**Assignment**
Using the listing below, print exactly everything from the line with "[Linkedin] (432, 2518)" down to the line with "ARTICOLI CORRELATI (52, 1878)", both included, and nothing more.

**Data for this task**
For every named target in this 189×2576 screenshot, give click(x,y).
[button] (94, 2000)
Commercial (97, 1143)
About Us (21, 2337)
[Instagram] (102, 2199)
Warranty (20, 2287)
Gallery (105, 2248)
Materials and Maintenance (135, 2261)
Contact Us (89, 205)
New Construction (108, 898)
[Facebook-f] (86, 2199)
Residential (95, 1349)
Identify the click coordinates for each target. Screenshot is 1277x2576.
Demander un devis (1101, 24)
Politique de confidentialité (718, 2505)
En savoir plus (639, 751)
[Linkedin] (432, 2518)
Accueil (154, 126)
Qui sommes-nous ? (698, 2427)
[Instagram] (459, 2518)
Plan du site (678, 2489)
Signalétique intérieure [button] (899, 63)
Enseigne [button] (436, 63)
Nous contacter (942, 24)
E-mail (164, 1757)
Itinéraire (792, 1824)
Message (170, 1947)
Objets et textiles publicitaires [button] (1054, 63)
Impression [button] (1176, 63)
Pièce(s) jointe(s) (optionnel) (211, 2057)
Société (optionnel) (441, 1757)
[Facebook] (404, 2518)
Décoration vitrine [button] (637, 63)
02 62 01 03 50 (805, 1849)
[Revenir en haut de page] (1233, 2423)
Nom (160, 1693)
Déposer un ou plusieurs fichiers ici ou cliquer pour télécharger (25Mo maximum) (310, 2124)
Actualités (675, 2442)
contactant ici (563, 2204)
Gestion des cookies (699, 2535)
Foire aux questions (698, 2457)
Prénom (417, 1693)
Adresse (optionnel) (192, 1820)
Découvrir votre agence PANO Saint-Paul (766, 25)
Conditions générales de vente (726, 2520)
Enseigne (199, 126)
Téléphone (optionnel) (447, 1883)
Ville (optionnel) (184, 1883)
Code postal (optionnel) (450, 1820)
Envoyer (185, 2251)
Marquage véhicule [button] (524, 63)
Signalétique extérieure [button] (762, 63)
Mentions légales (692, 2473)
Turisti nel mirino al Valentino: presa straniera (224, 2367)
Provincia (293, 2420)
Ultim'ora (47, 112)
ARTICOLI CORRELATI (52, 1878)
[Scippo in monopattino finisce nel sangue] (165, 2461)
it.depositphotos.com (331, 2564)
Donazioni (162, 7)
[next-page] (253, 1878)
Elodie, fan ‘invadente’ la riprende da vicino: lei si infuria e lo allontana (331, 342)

**Exercise result**
[Linkedin] (432, 2518)
Accueil (154, 126)
Qui sommes-nous ? (698, 2427)
[Instagram] (459, 2518)
Plan du site (678, 2489)
Signalétique intérieure [button] (899, 63)
Enseigne [button] (436, 63)
Nous contacter (942, 24)
E-mail (164, 1757)
Itinéraire (792, 1824)
Message (170, 1947)
Objets et textiles publicitaires [button] (1054, 63)
Impression [button] (1176, 63)
Pièce(s) jointe(s) (optionnel) (211, 2057)
Société (optionnel) (441, 1757)
[Facebook] (404, 2518)
Décoration vitrine [button] (637, 63)
02 62 01 03 50 (805, 1849)
[Revenir en haut de page] (1233, 2423)
Nom (160, 1693)
Déposer un ou plusieurs fichiers ici ou cliquer pour télécharger (25Mo maximum) (310, 2124)
Actualités (675, 2442)
contactant ici (563, 2204)
Gestion des cookies (699, 2535)
Foire aux questions (698, 2457)
Prénom (417, 1693)
Adresse (optionnel) (192, 1820)
Découvrir votre agence PANO Saint-Paul (766, 25)
Conditions générales de vente (726, 2520)
Enseigne (199, 126)
Téléphone (optionnel) (447, 1883)
Ville (optionnel) (184, 1883)
Code postal (optionnel) (450, 1820)
Envoyer (185, 2251)
Marquage véhicule [button] (524, 63)
Signalétique extérieure [button] (762, 63)
Mentions légales (692, 2473)
Turisti nel mirino al Valentino: presa straniera (224, 2367)
Provincia (293, 2420)
Ultim'ora (47, 112)
ARTICOLI CORRELATI (52, 1878)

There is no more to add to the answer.